I decided to try a GUI app. I decided to use QT4. I then quickly remembered why I don't ever use C++ for anything. The amount of bullcrap you have to go through just to get a simple program going isn't worth the bother for the kinds of programs I write. I spent an hour on this and I haven't even started writing any of the actual program yet. Just setting up boilerplate garbage, using qmake to make the project file used to make the Makefile used to compile my program someday if I ever actually progress far enough to write it. But no, the compiler couldn't find some of Qt's headers, so I get to hunt them down and pray. Nope, not worth my time. You know it's a bad sign when you can copy/paste a Qt tutorial right from the Qt docs and it won't compile.

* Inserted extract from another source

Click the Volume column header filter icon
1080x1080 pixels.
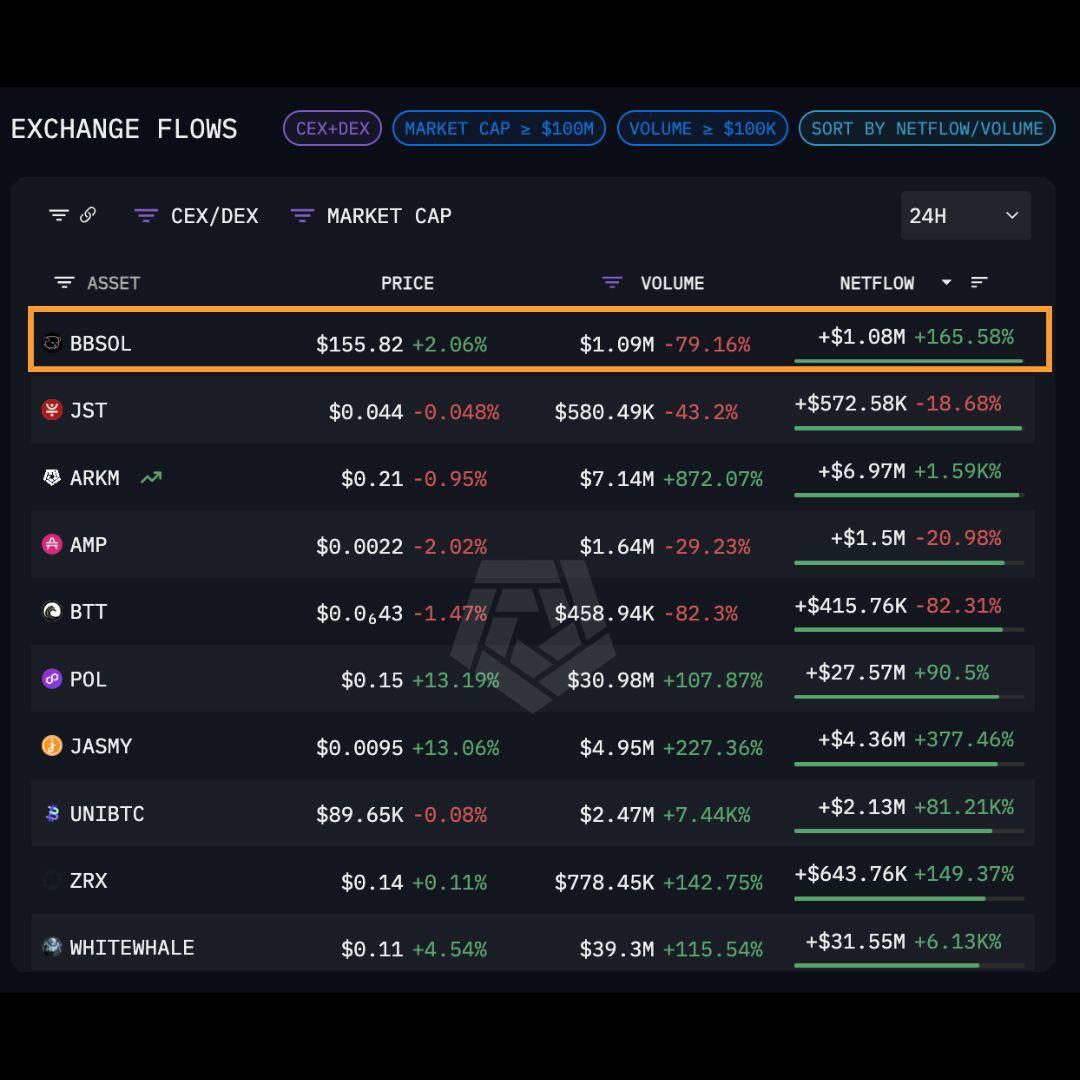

I've always detested C++. I thought maybe I'd start liking it more as I learned more about how computers and compilers and interpreters work, but no, actually I like C++ less and less. I read some books on C++ a while back and it seemed nice at the time, but reading about a language and using it yourself are two very different things. I find myself disliking statically typed languages in general in ever-increasing amounts. And languages without garbage collectors seem archaic to me. And any language that requires you to learn multiple new languages just to be able to configure and use the tools used to build your program is ridiculous. I have a hard enough time getting my logic right, let alone having to hand-hold the computer while it laboriously and clumsily stumbles through my code. Ruby and Lisp have spoiled me.
And God help me if I ever want to run it on someone else's machine. Or a different OS. I started looking into how to compile Qt apps in Windows and now I shudder to think what I almost got myself into.
Interpreted languages are as close as anyone's going to get to "Write once, run anywhere". Step 1: Install Ruby. Step 2: Write Ruby code. Step 3: Run it. Short of places the OS leaks through like pathnames or system calls, your program will work. End. Underneath all of that, someone still had to figure out all the low-level crap. But someone smarter than me figured that out, and had to figure it out ONCE, and then it's done with and I can take advantage. Worst thing that can happen is I get some missing Ruby files and throw them in a directory somewhere Ruby can find them.
Programming after all is all about abstraction. Abstraction layers help us deal with complexity. Ruby is an abstraction layer over a mess of C code and compiled and linked binaries and libraries that I never have to look at. That's the way I likes it.
I was going to use Ruby's QT bindings for this app, but I want it to be multithreaded, which probably rules Ruby right out. Sad. Maybe Python has good Qt4 bindings. Horrifying though the thought of writing Python may be, at least the syntax is more stomach-able than C++.